1005 Type C (Visitable) Units

1005.1 General.

Type C (Visitable) dwelling units shall comply with Section 1005.

I have 8 apartment buildings with 12 units each in the design stage and the question came up about when the Type C units are required. They are not mentioned in the IBC nor did we specifically require them locally as suggested in the commentary

The funding is all private.

Does Fair Housing require Type C units

 All units will meet either Type A or B and the 2 required Accessible units so they should meet the Type C requirements from what I can determine.

Am I missing something?


----------



## mark handler (Jun 8, 2015)

Type C units are not a code requirement. The purpose of the ANSI 117.1 Type C technical requirements is to provide a model for accessibility that can be adopted to apply to new housing not covered by the Fair Housing Act.

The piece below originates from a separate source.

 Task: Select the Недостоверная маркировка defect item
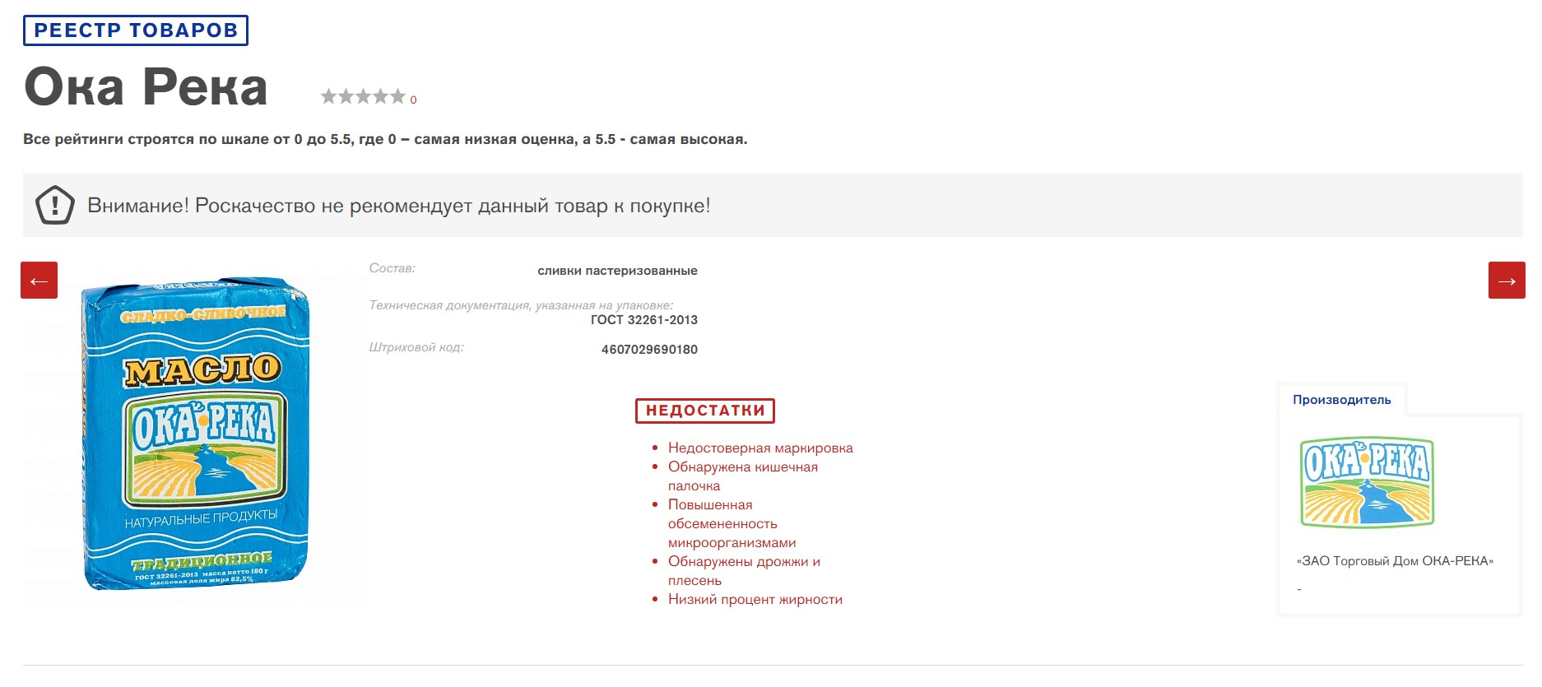[760, 448]
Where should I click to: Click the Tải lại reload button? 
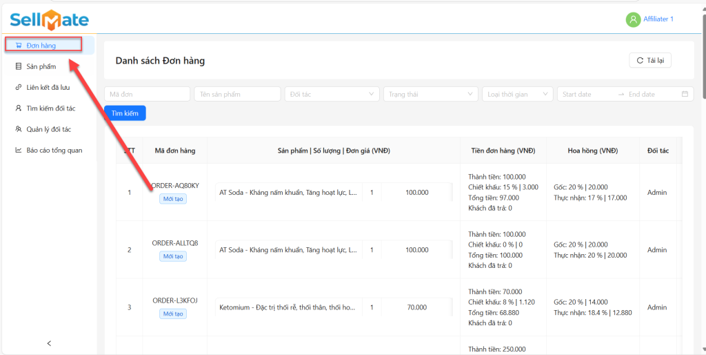(650, 61)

Requirements provided within the Type C criteria are intended to provide consistency throughout the country. Some municipalities which have adopted a visitability policy/ordinance include: Atlanta, GA; Freehold, NJ; Austin, TX; Irvine, CA; Urbana, IL; Visalia, CA; San Mateo County, CA; Howard County, MD; Albuquerque, NM; San Antonio, TX;  Onondaga County, NY;   Southampton, NY; Naperville, IL; Pima County, AZ; Long Beach, CA; Iowa City, IA; Syracuse, NY; Bolingbrook, IL; Escanaba, MI; Chicago, IL; St. Louis County, MO; Houston, TX; Pittsburgh, PA; St. Petersburg, FL; Toledo, OH; Auburn, NY; Prescott Valley, AZ; Scranton, PA; Arvada, CO; Rockford, IL; Montgomery County, MD.


----------